CONTESTATION EN MATIÈRE D'HONORAIRES D'AVOCAT

---------------------------

Monsieur [K] [J], Monsieur [G] [J], Société LDH HOLDING, Société MDH HOLDING,

C/

Société ALTAIR AVOCATS

--------------------------

N° RG 23/02808 - N° Portalis DBVJ-V-B7H-NJVI

--------------------------

DU 20 JUIN 2024

--------------------------

Notifications

le :

Grosse délivrée

le :

ARRÊT

--------------

Rendu par mise à disposition au greffe de la Cour, les parties en ayant été préalablement avisées dans les conditions prévues au deuxième alinéa de l'article 450 du code de procédure civile.

Le 20 JUIN 2024

LA JURIDICTION DE LA PREMIERE PRESIDENTE DE LA COUR D'APPEL DE BORDEAUX

Vu l'ordonnance de fixation en collégialité du 08 décembre 2023 de la première présidente ;

Vu le renvoi de l'affaire devant la formation collégiale composée de :

Isabelle DELAQUYS, conseillère,

Noria FAUCHERIE, conseillère,

Nathalie PIGNON, magistrat honoraire exerçant des fonctions juridictionnelles,

Nathalie PIGNON, ayant entendu les parties en qualité de rapporteur, a rendu compte des débats à la Cour,

assistées de Séverine ROMA, greffière,

dans l'affaire

ENTRE :

Monsieur [K] [J]

demeurant [Adresse 2]

Monsieur [G] [J]

demeurant [Adresse 2]

Société LDH HOLDING agissant en la personne de son représentant légal domicilié en cette qualité [Adresse 2]

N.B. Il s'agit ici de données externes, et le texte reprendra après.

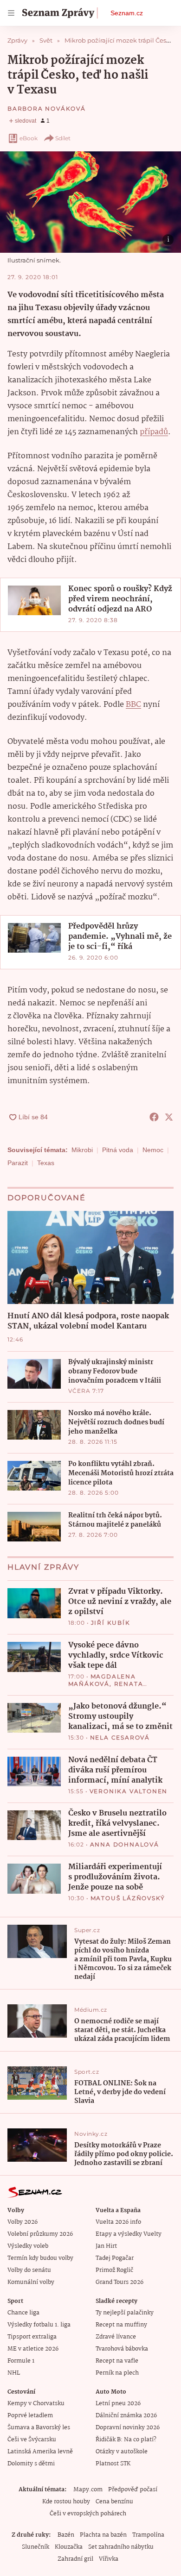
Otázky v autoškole (122, 2452)
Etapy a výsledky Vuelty (129, 2234)
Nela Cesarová (120, 1737)
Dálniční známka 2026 (126, 2415)
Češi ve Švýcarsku (31, 2440)
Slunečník (35, 2547)
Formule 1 (20, 2361)
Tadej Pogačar (115, 2258)
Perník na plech (117, 2373)
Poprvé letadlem (30, 2415)
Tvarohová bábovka (122, 2349)
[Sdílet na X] (169, 1117)
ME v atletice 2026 (32, 2349)
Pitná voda (117, 1150)
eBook (28, 138)
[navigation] (11, 13)
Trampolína (148, 2535)
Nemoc (152, 1150)
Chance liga (23, 2313)
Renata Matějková (105, 1687)
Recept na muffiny (121, 2325)
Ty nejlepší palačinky (125, 2313)
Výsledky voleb (27, 2246)
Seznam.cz (126, 13)
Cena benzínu (114, 2502)
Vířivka (108, 2559)
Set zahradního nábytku (121, 2547)
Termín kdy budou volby (40, 2258)
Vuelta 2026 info (118, 2222)
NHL (13, 2373)
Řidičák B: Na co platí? (126, 2440)
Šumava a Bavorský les (38, 2428)
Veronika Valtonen (129, 1791)
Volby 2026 (22, 2222)
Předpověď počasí (132, 2490)
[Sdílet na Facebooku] (154, 1117)
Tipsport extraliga (32, 2337)
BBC (133, 705)
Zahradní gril (75, 2559)
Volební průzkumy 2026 (40, 2234)
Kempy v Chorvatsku (36, 2403)
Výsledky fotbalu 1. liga (39, 2325)
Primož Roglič (114, 2270)
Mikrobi (82, 1150)
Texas (45, 1162)
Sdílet (63, 138)
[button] (90, 202)
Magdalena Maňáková (102, 1680)
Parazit (17, 1162)
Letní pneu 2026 (118, 2403)
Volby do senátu (29, 2270)
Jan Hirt (106, 2246)
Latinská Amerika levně (40, 2452)
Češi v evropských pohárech (88, 2514)
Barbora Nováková (46, 108)
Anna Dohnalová (124, 1844)
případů (154, 432)
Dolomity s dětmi (31, 2464)
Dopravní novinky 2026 (128, 2428)
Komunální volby (30, 2282)
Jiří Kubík (110, 1622)
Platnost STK (113, 2464)
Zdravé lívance (116, 2337)
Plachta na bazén (103, 2535)
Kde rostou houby (66, 2502)
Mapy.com (88, 2490)
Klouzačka (69, 2547)
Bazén (66, 2535)
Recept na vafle (117, 2361)
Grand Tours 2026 (119, 2282)
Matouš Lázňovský (127, 1898)
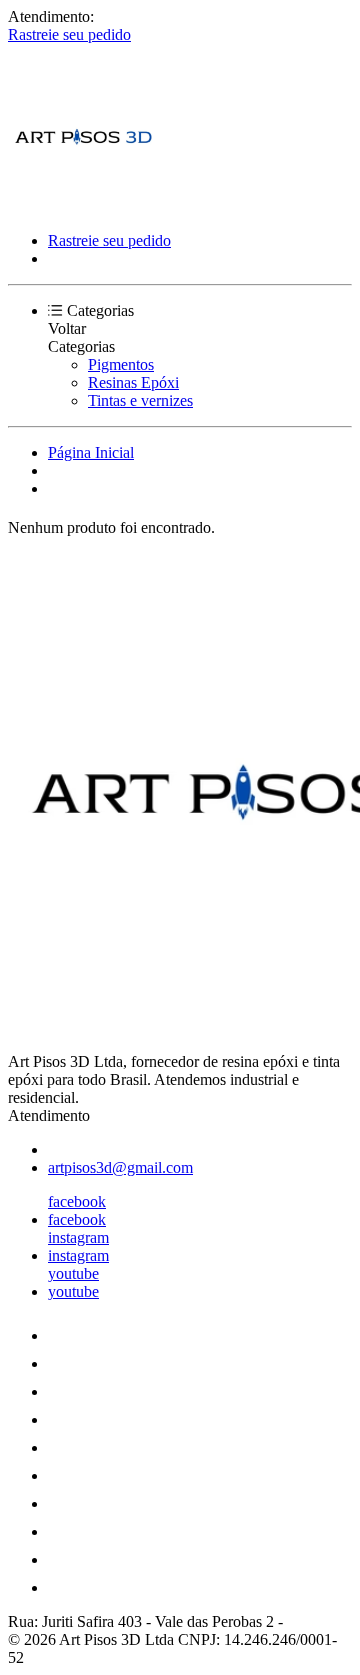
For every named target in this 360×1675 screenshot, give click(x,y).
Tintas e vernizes (140, 400)
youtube (73, 1273)
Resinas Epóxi (133, 382)
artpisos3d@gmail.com (120, 1167)
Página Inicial (91, 452)
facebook (77, 1201)
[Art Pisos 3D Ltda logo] (83, 206)
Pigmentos (121, 364)
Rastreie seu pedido (69, 34)
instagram (78, 1237)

Société MDH HOLDING, agissant en la personne de son représentant légal, [G] [J], domicilié [Adresse 3]

représentés par Me Elise NIVAUD, avocat au barreau de PARIS

Demandeurs au recours contre une décision rendue le 23 mai 2023 par le Bâtonnier de l'ordre des avocats de BORDEAUX,

ET :

Société ALTAÏR AVOCATS - Association d'avocats à responsabilité professionnelle individuelle (AARPI), Avocats Associés, prise en la personne de son représentant légal domicilié en cette qualité [Adresse 1]

représentée par Me Olivier NICOLAS membre de la SELARL DUCASSE NICOLAS SICET, avocat au barreau de BORDEAUX

Défenderesse,

A rendu publiquement l'arrêt contradictoire suivant après que la cause a été débattue devant nous, assistées de Séverine Roma, Greffière, en audience publique, le 26 Mars 2024  et qu'il en a été délibéré par les magistrats ci-dessus désignés, lequel a été prorogé au 20 juin 2024, ce dont les parties ont été avisées.

Faits, procédure et prétentions :

Dans le cadre d'un projet de cession de son groupe de sociétés, une lettre de mission a été signée le 29 mars 2021 entre le Cabinet Altaïr Avocats, représenté par Maître [W] [H] et l'ensemble des associés de la société HOLDING NEW AIRE (ci-après « HNA »), au nombre desquels on comptait notamment, M. [K] [J] et M. [G] [J].

Dans le cadre de la lettre de mission précitée, une convention d'honoraires forfaitaires pour un montant de 120.000 euros HT a été conclue entre ces mêmes parties.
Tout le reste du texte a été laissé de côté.